**EXERCISE TASK:** Convert the records from the line with "Task: Click the __NAMESPACE" through the line with "[1250, 317]" into a two-column CSV with the headers text and answer. Give one row for each record, with each field in quotes and line breaks replaced by spaces.

Entries taken from a collection
########

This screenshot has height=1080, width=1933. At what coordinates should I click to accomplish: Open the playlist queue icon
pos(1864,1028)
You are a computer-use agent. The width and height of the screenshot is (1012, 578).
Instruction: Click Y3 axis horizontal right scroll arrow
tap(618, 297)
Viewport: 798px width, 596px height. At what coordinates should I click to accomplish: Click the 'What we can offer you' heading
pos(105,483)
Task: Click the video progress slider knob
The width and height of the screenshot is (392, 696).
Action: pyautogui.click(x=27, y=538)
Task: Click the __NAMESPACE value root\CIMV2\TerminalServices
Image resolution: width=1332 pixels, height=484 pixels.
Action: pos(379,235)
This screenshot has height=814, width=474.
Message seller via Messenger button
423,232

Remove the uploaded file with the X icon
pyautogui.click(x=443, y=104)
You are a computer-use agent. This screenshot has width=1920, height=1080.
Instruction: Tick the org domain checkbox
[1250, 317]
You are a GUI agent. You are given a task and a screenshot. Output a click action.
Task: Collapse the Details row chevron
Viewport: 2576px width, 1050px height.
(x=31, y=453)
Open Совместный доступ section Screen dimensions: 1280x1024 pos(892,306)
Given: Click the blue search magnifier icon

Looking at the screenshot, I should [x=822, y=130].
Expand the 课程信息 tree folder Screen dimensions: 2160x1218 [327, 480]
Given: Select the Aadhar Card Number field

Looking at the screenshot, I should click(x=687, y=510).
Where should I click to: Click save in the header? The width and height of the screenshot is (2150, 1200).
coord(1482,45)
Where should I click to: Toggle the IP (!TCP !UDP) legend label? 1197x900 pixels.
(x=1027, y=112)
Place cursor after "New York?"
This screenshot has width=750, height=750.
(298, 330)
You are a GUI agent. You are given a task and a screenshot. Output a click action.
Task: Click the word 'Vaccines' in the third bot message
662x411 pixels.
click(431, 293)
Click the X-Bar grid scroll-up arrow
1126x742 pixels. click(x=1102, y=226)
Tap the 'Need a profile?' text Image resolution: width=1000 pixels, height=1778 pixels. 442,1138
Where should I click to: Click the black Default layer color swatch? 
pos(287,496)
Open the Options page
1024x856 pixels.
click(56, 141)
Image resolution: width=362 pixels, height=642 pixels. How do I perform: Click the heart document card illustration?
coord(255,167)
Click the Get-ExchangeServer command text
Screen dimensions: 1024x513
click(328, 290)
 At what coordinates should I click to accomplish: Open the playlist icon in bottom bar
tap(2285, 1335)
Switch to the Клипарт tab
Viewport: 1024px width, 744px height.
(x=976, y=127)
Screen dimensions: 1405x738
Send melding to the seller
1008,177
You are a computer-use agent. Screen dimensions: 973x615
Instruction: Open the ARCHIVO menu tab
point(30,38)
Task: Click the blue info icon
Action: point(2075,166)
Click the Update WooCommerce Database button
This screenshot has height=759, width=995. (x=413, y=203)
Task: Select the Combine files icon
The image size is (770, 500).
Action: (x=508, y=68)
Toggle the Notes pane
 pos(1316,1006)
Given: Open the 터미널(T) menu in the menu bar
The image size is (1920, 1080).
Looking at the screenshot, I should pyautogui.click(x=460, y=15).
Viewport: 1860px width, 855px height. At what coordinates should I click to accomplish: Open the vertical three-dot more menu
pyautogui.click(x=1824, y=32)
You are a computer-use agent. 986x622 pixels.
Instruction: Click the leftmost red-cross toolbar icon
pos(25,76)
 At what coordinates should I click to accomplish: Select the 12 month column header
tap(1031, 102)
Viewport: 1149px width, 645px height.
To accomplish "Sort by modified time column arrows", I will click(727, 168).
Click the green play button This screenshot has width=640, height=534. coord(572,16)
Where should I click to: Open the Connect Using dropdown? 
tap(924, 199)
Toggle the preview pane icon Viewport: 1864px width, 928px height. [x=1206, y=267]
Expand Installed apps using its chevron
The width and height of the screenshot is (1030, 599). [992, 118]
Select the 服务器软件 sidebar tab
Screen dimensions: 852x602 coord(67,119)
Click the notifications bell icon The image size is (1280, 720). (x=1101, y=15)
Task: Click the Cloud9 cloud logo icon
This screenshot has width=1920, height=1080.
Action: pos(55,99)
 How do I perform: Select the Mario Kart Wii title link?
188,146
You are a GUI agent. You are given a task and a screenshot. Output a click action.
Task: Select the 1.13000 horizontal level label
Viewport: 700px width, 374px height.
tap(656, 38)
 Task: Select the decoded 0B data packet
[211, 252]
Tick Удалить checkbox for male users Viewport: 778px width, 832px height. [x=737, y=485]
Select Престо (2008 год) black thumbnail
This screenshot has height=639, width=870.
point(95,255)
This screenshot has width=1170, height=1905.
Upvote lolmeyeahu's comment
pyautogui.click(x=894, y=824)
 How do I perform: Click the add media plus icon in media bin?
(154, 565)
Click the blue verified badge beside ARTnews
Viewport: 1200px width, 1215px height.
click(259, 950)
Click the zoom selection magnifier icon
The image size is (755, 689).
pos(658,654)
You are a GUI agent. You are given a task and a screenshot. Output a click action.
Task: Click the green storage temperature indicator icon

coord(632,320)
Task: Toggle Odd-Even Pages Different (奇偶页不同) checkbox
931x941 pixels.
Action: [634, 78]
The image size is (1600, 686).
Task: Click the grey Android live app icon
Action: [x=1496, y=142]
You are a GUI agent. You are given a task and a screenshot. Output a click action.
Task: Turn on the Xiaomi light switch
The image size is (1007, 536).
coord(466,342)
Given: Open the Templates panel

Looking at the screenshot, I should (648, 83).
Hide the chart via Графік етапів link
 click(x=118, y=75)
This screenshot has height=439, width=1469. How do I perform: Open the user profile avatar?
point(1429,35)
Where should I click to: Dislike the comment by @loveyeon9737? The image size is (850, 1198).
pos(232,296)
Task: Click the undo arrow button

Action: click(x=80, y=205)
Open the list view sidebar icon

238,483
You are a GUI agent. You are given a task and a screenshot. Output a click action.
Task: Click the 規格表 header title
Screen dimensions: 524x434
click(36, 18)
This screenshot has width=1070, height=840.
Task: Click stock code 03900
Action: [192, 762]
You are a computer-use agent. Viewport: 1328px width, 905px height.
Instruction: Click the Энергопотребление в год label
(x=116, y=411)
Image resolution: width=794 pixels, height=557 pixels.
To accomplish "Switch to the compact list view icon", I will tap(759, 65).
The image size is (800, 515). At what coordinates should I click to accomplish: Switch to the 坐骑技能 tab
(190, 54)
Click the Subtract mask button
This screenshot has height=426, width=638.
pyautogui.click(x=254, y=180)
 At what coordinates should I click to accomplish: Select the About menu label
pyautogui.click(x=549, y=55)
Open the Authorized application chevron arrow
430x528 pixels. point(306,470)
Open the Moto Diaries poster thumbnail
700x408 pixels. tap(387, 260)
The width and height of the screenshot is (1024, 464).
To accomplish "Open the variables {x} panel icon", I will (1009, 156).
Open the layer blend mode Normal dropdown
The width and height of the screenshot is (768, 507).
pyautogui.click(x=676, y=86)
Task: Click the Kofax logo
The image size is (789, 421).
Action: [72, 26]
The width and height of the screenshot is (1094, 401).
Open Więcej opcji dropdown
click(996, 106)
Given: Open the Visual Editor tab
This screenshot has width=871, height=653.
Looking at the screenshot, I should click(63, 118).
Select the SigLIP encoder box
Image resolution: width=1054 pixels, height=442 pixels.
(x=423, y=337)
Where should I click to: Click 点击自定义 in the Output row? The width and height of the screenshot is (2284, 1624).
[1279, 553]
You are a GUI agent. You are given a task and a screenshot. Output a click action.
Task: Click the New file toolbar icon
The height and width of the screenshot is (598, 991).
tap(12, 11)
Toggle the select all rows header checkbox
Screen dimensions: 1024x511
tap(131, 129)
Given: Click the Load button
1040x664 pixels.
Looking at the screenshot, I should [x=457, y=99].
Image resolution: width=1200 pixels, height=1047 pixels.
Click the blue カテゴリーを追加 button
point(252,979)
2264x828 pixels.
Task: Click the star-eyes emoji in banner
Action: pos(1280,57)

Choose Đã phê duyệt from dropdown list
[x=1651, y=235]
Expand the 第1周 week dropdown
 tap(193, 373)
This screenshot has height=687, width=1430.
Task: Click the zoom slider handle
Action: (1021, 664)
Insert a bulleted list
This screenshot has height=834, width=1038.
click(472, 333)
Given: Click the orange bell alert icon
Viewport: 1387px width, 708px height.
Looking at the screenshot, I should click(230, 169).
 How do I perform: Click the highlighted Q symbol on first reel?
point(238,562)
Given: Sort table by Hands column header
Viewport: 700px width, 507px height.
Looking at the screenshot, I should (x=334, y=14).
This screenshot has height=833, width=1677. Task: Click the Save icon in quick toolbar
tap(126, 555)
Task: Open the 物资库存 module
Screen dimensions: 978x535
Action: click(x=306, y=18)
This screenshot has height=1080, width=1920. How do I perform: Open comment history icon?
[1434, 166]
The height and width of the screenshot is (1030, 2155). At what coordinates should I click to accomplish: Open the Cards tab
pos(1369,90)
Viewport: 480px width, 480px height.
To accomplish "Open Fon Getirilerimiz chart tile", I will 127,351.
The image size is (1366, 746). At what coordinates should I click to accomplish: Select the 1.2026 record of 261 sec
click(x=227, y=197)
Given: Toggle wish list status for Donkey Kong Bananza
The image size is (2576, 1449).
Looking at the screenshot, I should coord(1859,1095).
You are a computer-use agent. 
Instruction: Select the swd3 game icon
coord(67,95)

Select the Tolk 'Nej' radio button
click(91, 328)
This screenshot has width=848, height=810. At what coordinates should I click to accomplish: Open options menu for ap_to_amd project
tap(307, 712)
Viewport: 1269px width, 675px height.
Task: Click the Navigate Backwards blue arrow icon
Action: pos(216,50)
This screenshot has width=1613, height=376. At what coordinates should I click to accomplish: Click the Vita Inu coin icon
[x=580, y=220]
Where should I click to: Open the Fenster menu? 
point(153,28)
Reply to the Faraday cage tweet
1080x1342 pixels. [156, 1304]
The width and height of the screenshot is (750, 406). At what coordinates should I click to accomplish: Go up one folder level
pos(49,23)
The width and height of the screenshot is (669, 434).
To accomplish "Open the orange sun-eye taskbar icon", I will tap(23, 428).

########

**FINISHED TASK:**
text,answer
"Task: Click the __NAMESPACE value root\CIMV2\TerminalServices Image resolution: width=1332 pixels, height=484 pixels.","Action: pos(379,235)"
"This screenshot has height=814, width=474. Message seller via Messenger button","423,232"
"Remove the uploaded file with the X icon","pyautogui.click(x=443, y=104)"
"You are a computer-use agent. This screenshot has width=1920, height=1080. Instruction: Tick the org domain checkbox","[1250, 317]"